Representing Dembow Dominicano

As I wrote back in 2011,

If I were writing my mega-essay on reggaeton today, I’d want to make a lot more space for the Dominican Republic’s local take on the genre.

And that has only gotten truer in the 8 years since, as Dominican dembow has continued to grow, change, and gather steam, including outside of the DR. So I was thrilled that People en Español’s CHICA decided to devote so much space to the genre last month.

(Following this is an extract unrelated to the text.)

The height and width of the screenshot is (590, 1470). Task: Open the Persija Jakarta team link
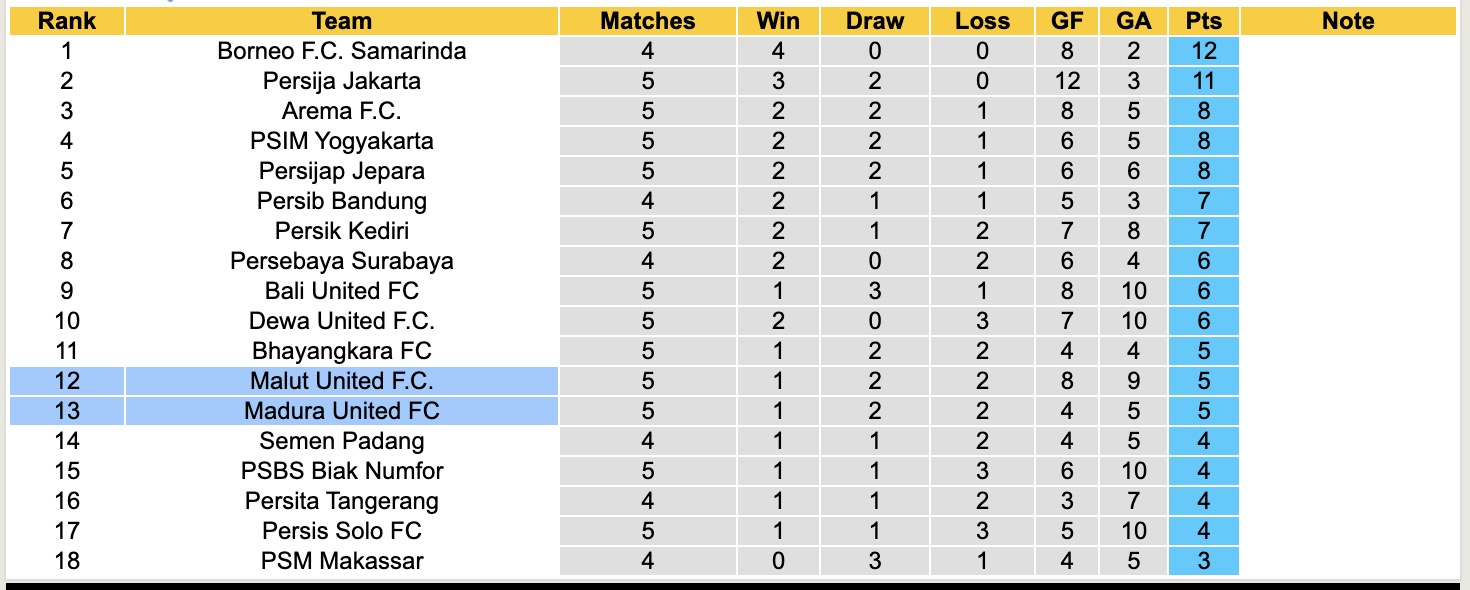(x=341, y=81)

Jennifer Mota has written the definitive piece on the genre, and while I did provide some quotes and Jenny generously cites my research, it’s a piece that I would recommend whether or not you’re a W&W fan.

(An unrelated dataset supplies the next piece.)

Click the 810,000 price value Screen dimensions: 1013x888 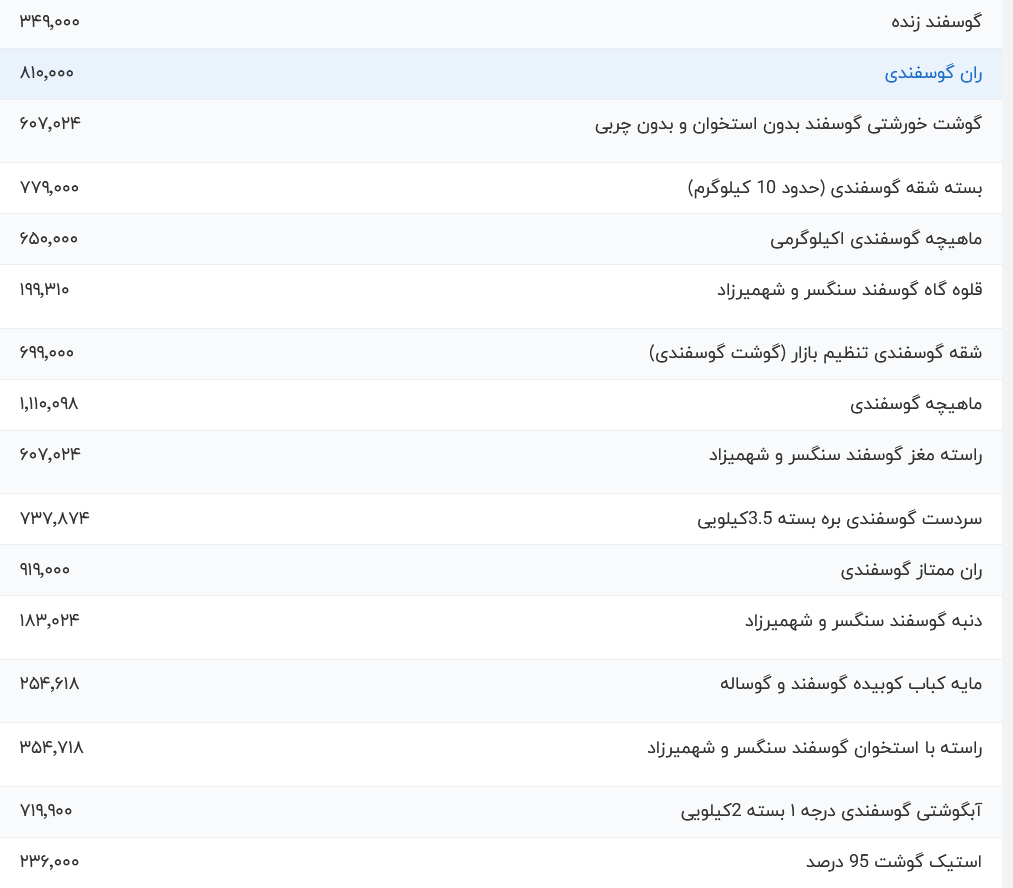coord(44,74)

Among other things, the article is careful to place Dominican dembow in the longer transnational story of reggaeton, from Jamaica to Panama, New York to Puerto Rico, while also showing how the genre has taken a distinct path from its Puerto Rican cousin. Indeed, while I had long understood dembow as a direct DR response to Playero’s and The Noise’s seminal (proto-reggaeton) mixtapes, Mota shows that Dominican producers such as DJ Boyo had been concocting their own mixed up, hyped up version of Jamaican dancehall since 1993!

In addition to showing how dembow has developed according to a distinct Dominican aesthetic, Mota also attends to critical questions of colorism, gender, and the importance of dance, including the importance of collective/solo “display” dances (i.e., not perreo) — and how such street dance videos on YouTube have been a major vector in the genre’s increasing popularity and reach.

Of course, there’s a reason one might get the space for an article like this at this particular moment in time (though even then, this is of remarkable depth and substance): dembow is hot. The genre appears on the verge of a mainstream breakthrough, especially via the popularity of El Alfa, whose high profile collaborations with Bad Bunny and Cardi B have helped bring as much recognition to the genre as it perhaps has ever seen.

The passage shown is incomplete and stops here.